Because he, Briseño and others in the program are Spanish speakers, Powell said, volunteer chaplains have been able to minister to patients and families in their first language.

“Patients appreciate someone with a badge who is accepted by the hospital to come and speak to them privately,” he said.

MMC’s volunteer pastors “provide an inspired word to help (patients) know they’re not alone, to be able to bring God to them in a difficult time,” said Roman Catholic eucharistic minister Ray Reta, who has been volunteering with the program for the past four months.

“I’ve never really done this type of ministry before,” he said. “I didn’t know what to expect.”

Reta said he has “very thankful” for the experience and appreciates that MMC incorporates spiritual care along with seeing to the physical needs of patients.

“The staff here has been really incredible, very accommodating,” Reta said.

“I’m blessed to rub shoulders with people who bring compassion and love to others,” Briseño said. “It changes you.
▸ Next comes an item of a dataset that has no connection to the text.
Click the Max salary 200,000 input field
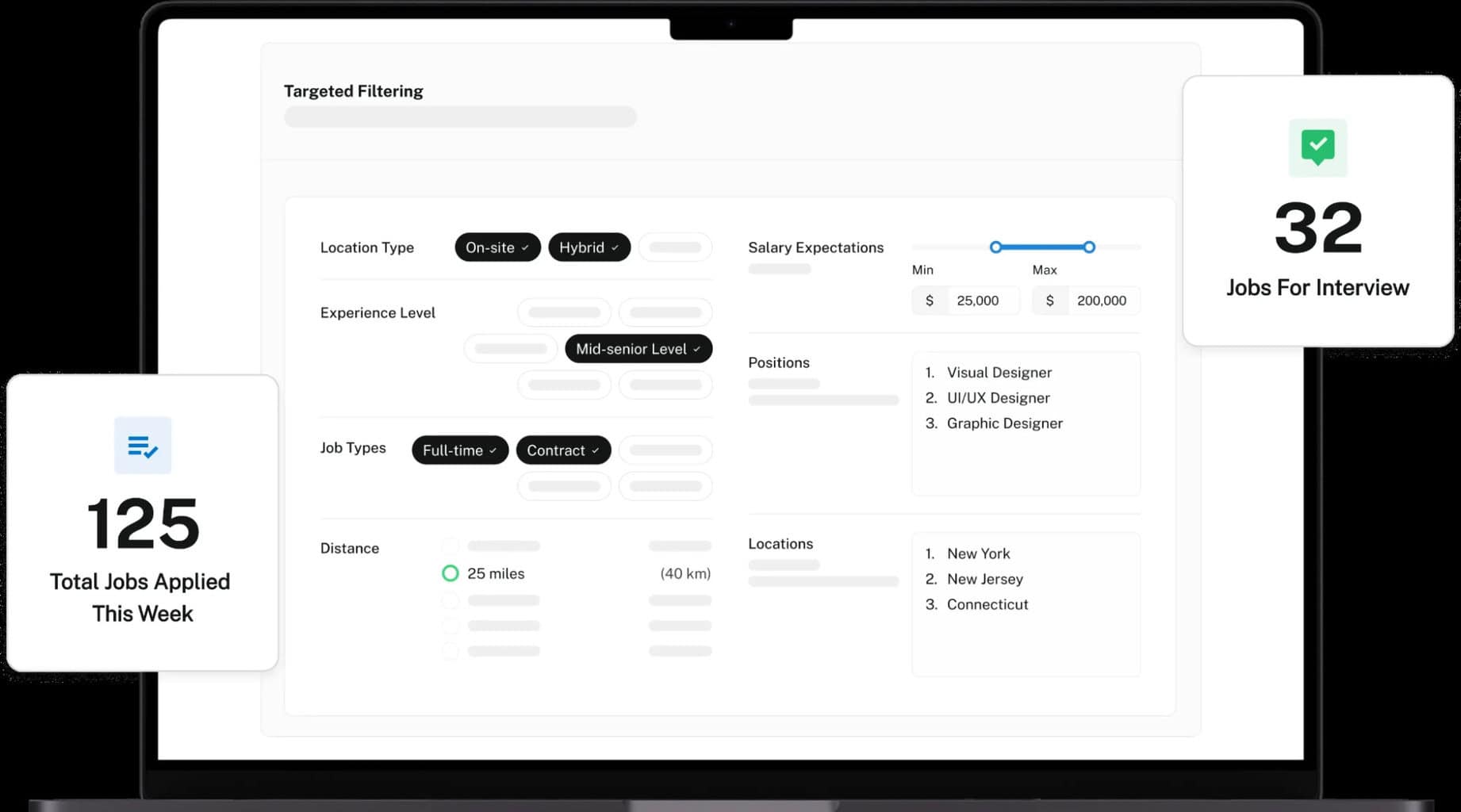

It gives you a different perspective.”

Briseño came to the pastoral care program “by the grace of God,” he said. After losing two family close members, dealing with the sick and dying was something he wanted to avoid.

“God has a sense of humor,” he said. “Here’s where I went.”

PCD has five active volunteer chaplains and 40 total volunteers, Briseño said. He wants to add 10 more chaplains and more lay visitors.

Volunteer chaplains would be on call twice a month and available to come to the hospital as requested, Briseño said.

Anyone interested in being a lay visitor should work through his or her church to apply, he said. He or she is subject to a background check and must complete an online orientation program and hospital visit and be available to visit patients one day a week.